___ Supplied passage ___

I first met Susan Sontag in spring, 1976, when she was recovering from cancer surgery and needed someone to help type her correspondence. I had been recommended by the editors of The New York Review of Books, where I’d worked as an editorial assistant. I had recently finished graduate school at Columbia and was living on West 106th Street, not far from Susan’s apartment at 340 Riverside Drive.

We worked in her bedroom, I at her desk, typing on her massive I.B.M. Selectric while she dictated, either pacing the room or lying on her bed. I remember being surprised at how laid-back and chatty she was, much more like someone my own age than someone of my mother’s generation. But she was always this way with young people, and I would discover there wasn’t the usual generational distance between her and her son, either. A year younger than I, David, who’d dropped out of Amherst, had recently returned to school and was now a sophomore at Princeton. He had a place to stay in Princeton, but most of the week he lived with his mother. His (soon to be our) bedroom was right next to hers.

I’m pretty sure it was the third time I went to “340” that I first met David. I was leaving just as he was coming home, and Susan briefly introduced us. I was surprised when, a day or so later, she called to ask me to come back — not the following week, as we’d planned, but rather that same afternoon. I said yes, of course, no problem. She’d sounded urgent. I didn’t want to let her down. But the truth was, I was in bad shape. I had just discovered that my boyfriend, with whom I’d been living for about two years, had started seeing someone else. At the time, both he and the new girlfriend were working at The New York Review, where the affair was an open secret. I didn’t want Susan to hear about it. What I didn’t know was that she’d already heard about it. That was why she’d called.

___

Reproduce the full passage about first meeting Susan Sontag, word for word and unchanged.

___ Record set ___

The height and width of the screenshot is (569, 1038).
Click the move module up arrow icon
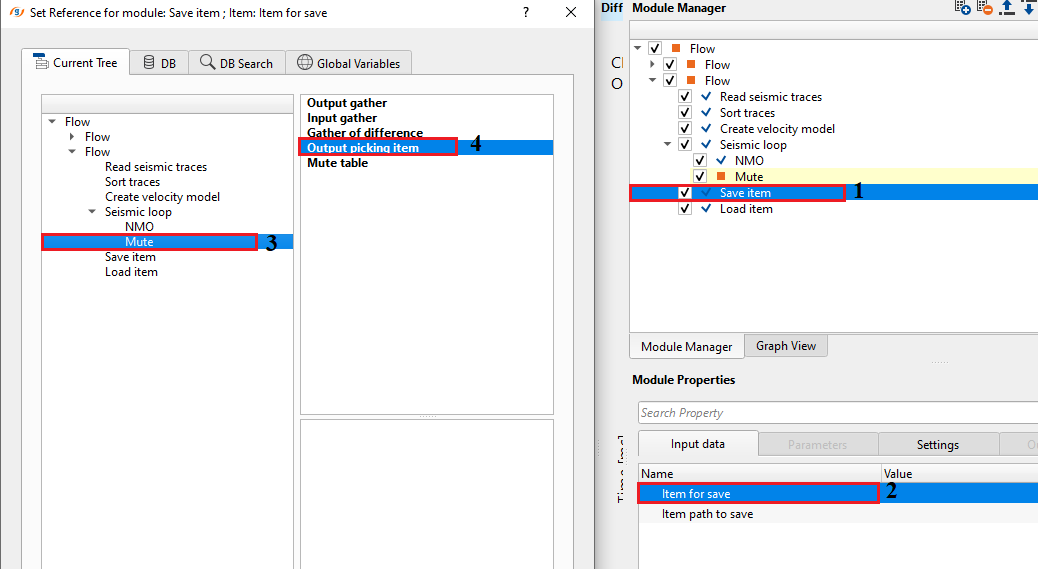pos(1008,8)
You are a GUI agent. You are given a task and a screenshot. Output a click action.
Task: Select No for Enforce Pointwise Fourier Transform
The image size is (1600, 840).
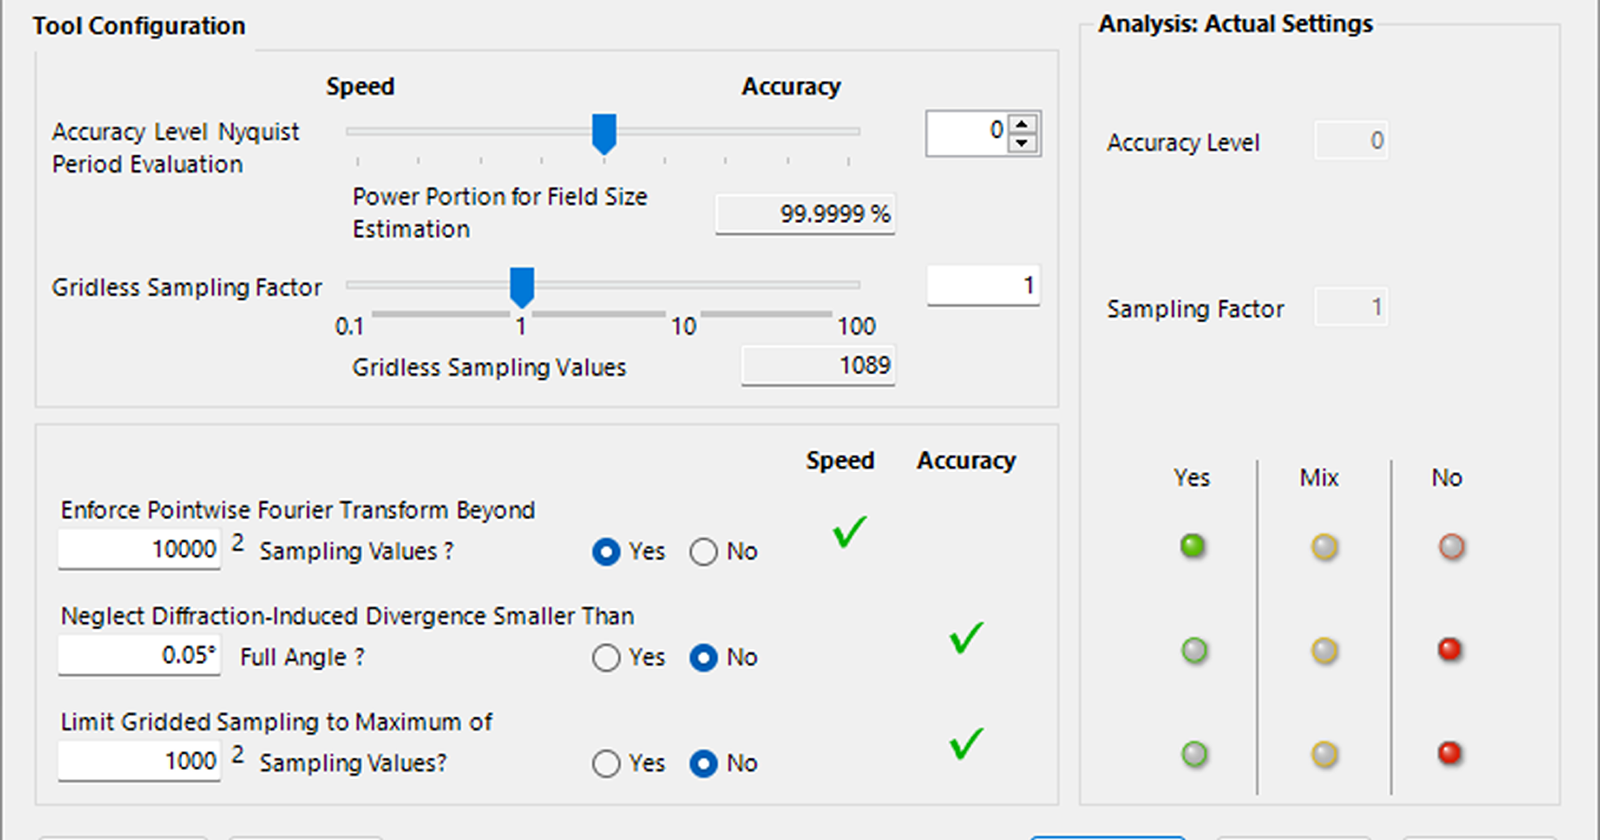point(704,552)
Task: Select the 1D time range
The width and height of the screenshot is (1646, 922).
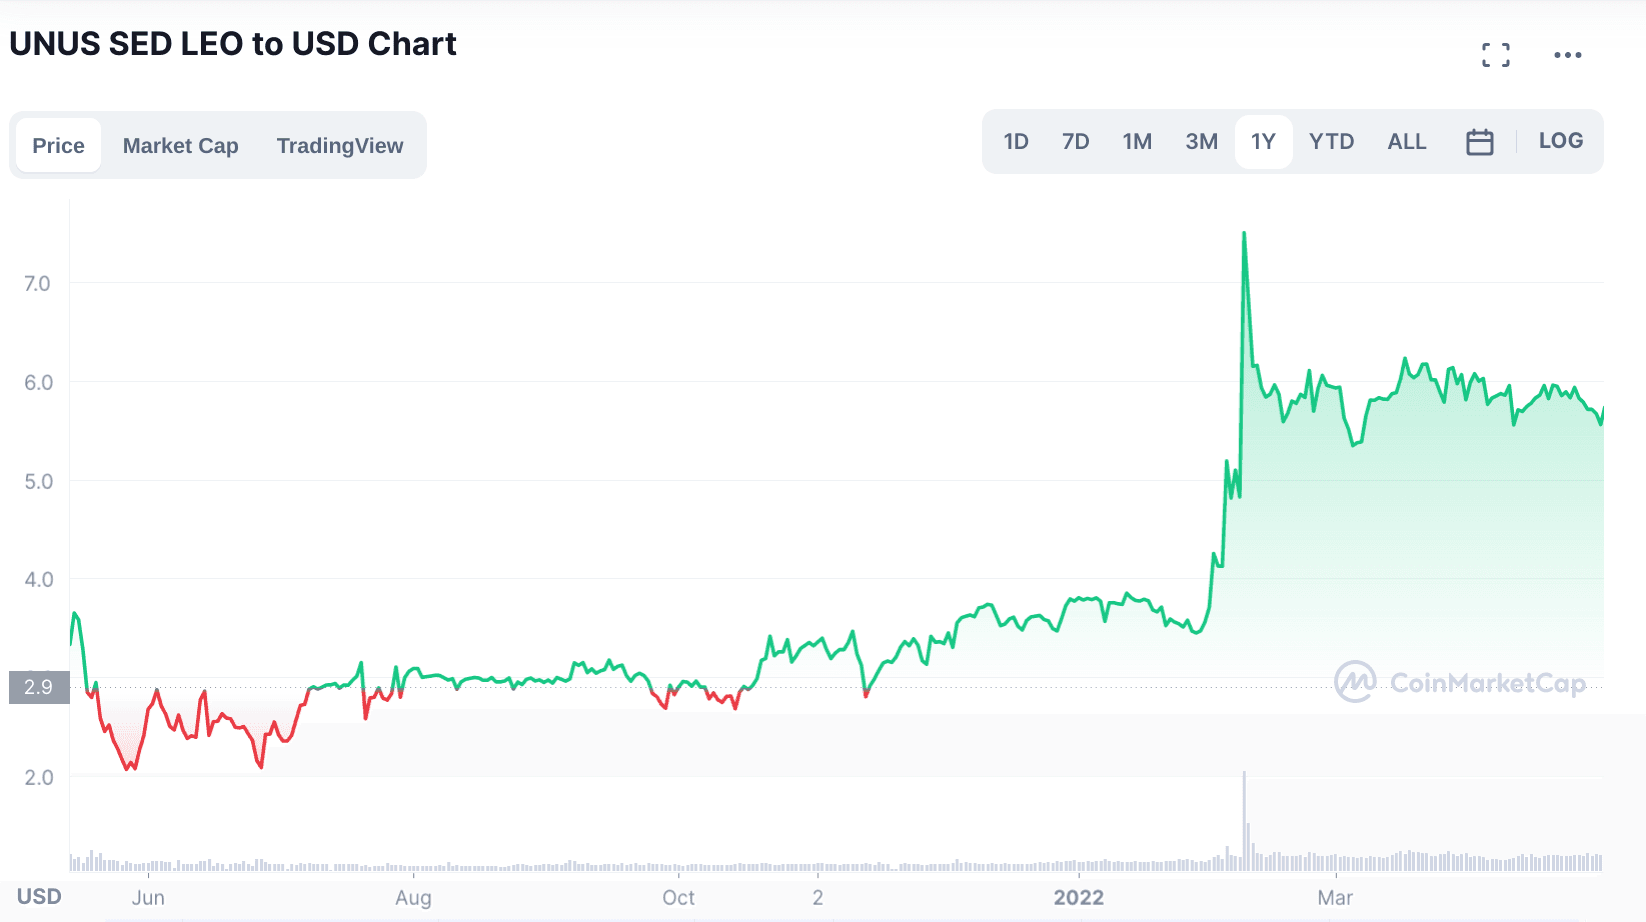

___

▶ Output of the exercise:
I first met Susan Sontag in spring, 1976, when she was recovering from cancer surgery and needed someone to help type her correspondence. I had been recommended by the editors of The New York Review of Books, where I’d worked as an editorial assistant. I had recently finished graduate school at Columbia and was living on West 106th Street, not far from Susan’s apartment at 340 Riverside Drive.

We worked in her bedroom, I at her desk, typing on her massive I.B.M. Selectric while she dictated, either pacing the room or lying on her bed. I remember being surprised at how laid-back and chatty she was, much more like someone my own age than someone of my mother’s generation. But she was always this way with young people, and I would discover there wasn’t the usual generational distance between her and her son, either. A year younger than I, David, who’d dropped out of Amherst, had recently returned to school and was now a sophomore at Princeton. He had a place to stay in Princeton, but most of the week he lived with his mother. His (soon to be our) bedroom was right next to hers.

I’m pretty sure it was the third time I went to “340” that I first met David. I was leaving just as he was coming home, and Susan briefly introduced us. I was surprised when, a day or so later, she called to ask me to come back — not the following week, as we’d planned, but rather that same afternoon. I said yes, of course, no problem. She’d sounded urgent. I didn’t want to let her down. But the truth was, I was in bad shape. I had just discovered that my boyfriend, with whom I’d been living for about two years, had started seeing someone else. At the time, both he and the new girlfriend were working at The New York Review, where the affair was an open secret. I didn’t want Susan to hear about it. What I didn’t know was that she’d already heard about it. That was why she’d called.